Given the records that follow, return each one verbatim.

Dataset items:
::::::

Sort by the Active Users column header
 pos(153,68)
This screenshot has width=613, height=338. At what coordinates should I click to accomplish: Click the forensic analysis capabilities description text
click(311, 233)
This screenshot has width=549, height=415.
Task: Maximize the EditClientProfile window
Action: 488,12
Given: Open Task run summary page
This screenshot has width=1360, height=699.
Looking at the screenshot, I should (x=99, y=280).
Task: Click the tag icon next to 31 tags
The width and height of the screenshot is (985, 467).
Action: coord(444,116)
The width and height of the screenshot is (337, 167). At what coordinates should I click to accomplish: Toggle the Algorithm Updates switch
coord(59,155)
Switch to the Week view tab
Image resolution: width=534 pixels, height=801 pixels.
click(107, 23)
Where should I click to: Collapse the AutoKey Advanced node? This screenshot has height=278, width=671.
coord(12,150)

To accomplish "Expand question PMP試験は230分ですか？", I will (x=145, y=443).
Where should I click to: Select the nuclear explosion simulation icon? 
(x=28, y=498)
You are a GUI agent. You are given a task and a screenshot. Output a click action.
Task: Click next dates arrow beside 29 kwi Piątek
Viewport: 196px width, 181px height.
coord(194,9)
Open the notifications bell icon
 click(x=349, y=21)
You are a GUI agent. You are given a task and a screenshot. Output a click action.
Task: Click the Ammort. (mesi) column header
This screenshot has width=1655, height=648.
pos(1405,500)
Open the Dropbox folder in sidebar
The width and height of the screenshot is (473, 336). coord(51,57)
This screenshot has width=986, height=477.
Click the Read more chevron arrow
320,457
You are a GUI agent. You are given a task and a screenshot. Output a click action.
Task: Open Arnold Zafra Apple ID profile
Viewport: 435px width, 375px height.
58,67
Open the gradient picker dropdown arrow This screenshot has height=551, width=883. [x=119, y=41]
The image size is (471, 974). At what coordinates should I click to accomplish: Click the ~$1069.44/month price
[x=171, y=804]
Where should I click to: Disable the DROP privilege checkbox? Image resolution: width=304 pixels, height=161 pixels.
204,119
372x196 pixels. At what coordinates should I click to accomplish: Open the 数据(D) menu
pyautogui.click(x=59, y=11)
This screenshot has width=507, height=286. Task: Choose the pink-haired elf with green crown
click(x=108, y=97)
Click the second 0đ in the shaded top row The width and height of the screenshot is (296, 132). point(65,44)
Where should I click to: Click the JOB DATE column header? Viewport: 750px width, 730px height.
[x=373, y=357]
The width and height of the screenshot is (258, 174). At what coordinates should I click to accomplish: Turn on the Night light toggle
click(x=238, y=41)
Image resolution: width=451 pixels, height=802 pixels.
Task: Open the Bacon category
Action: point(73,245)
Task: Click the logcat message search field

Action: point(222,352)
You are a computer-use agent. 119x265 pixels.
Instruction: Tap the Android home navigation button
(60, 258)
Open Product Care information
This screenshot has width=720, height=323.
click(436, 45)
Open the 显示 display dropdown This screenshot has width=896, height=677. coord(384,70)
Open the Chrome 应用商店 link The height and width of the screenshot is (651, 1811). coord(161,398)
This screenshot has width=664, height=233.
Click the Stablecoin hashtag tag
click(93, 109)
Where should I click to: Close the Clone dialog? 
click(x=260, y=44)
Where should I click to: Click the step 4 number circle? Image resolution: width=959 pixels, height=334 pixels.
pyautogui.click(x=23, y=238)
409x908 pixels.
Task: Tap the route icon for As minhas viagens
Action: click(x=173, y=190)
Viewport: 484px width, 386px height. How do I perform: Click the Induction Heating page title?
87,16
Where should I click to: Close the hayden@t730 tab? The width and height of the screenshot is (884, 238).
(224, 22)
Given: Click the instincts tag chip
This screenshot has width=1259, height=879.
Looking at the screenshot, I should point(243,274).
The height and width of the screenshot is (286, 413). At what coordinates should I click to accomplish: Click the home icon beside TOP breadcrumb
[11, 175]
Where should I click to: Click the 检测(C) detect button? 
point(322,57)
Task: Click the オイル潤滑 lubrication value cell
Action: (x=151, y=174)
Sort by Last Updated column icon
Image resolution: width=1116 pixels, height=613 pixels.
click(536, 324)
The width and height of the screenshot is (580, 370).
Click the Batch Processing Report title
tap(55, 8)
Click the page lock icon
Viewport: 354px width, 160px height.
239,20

::::::

Problem solution:
Sort by the Active Users column header
 pos(153,68)
This screenshot has width=613, height=338. At what coordinates should I click to accomplish: Click the forensic analysis capabilities description text
click(311, 233)
This screenshot has width=549, height=415.
Task: Maximize the EditClientProfile window
Action: 488,12
Given: Open Task run summary page
This screenshot has width=1360, height=699.
Looking at the screenshot, I should (x=99, y=280).
Task: Click the tag icon next to 31 tags
The width and height of the screenshot is (985, 467).
Action: coord(444,116)
The width and height of the screenshot is (337, 167). At what coordinates should I click to accomplish: Toggle the Algorithm Updates switch
coord(59,155)
Switch to the Week view tab
Image resolution: width=534 pixels, height=801 pixels.
click(107, 23)
Where should I click to: Collapse the AutoKey Advanced node? This screenshot has height=278, width=671.
coord(12,150)

To accomplish "Expand question PMP試験は230分ですか？", I will (x=145, y=443).
Where should I click to: Select the nuclear explosion simulation icon? 
(x=28, y=498)
You are a GUI agent. You are given a task and a screenshot. Output a click action.
Task: Click next dates arrow beside 29 kwi Piątek
Viewport: 196px width, 181px height.
coord(194,9)
Open the notifications bell icon
 click(x=349, y=21)
You are a GUI agent. You are given a task and a screenshot. Output a click action.
Task: Click the Ammort. (mesi) column header
This screenshot has width=1655, height=648.
pos(1405,500)
Open the Dropbox folder in sidebar
The width and height of the screenshot is (473, 336). coord(51,57)
This screenshot has width=986, height=477.
Click the Read more chevron arrow
320,457
You are a GUI agent. You are given a task and a screenshot. Output a click action.
Task: Open Arnold Zafra Apple ID profile
Viewport: 435px width, 375px height.
58,67
Open the gradient picker dropdown arrow This screenshot has height=551, width=883. [x=119, y=41]
The image size is (471, 974). At what coordinates should I click to accomplish: Click the ~$1069.44/month price
[x=171, y=804]
Where should I click to: Disable the DROP privilege checkbox? Image resolution: width=304 pixels, height=161 pixels.
204,119
372x196 pixels. At what coordinates should I click to accomplish: Open the 数据(D) menu
pyautogui.click(x=59, y=11)
This screenshot has width=507, height=286. Task: Choose the pink-haired elf with green crown
click(x=108, y=97)
Click the second 0đ in the shaded top row The width and height of the screenshot is (296, 132). point(65,44)
Where should I click to: Click the JOB DATE column header? Viewport: 750px width, 730px height.
[x=373, y=357]
The width and height of the screenshot is (258, 174). At what coordinates should I click to accomplish: Turn on the Night light toggle
click(x=238, y=41)
Image resolution: width=451 pixels, height=802 pixels.
Task: Open the Bacon category
Action: point(73,245)
Task: Click the logcat message search field

Action: point(222,352)
You are a computer-use agent. 119x265 pixels.
Instruction: Tap the Android home navigation button
(60, 258)
Open Product Care information
This screenshot has width=720, height=323.
click(436, 45)
Open the 显示 display dropdown This screenshot has width=896, height=677. coord(384,70)
Open the Chrome 应用商店 link The height and width of the screenshot is (651, 1811). coord(161,398)
This screenshot has width=664, height=233.
Click the Stablecoin hashtag tag
click(93, 109)
Where should I click to: Close the Clone dialog? 
click(x=260, y=44)
Where should I click to: Click the step 4 number circle? Image resolution: width=959 pixels, height=334 pixels.
pyautogui.click(x=23, y=238)
409x908 pixels.
Task: Tap the route icon for As minhas viagens
Action: click(x=173, y=190)
Viewport: 484px width, 386px height. How do I perform: Click the Induction Heating page title?
87,16
Where should I click to: Close the hayden@t730 tab? The width and height of the screenshot is (884, 238).
(224, 22)
Given: Click the instincts tag chip
This screenshot has width=1259, height=879.
Looking at the screenshot, I should point(243,274).
The height and width of the screenshot is (286, 413). At what coordinates should I click to accomplish: Click the home icon beside TOP breadcrumb
[11, 175]
Where should I click to: Click the 检测(C) detect button? 
point(322,57)
Task: Click the オイル潤滑 lubrication value cell
Action: (x=151, y=174)
Sort by Last Updated column icon
Image resolution: width=1116 pixels, height=613 pixels.
click(536, 324)
The width and height of the screenshot is (580, 370).
Click the Batch Processing Report title
tap(55, 8)
Click the page lock icon
Viewport: 354px width, 160px height.
239,20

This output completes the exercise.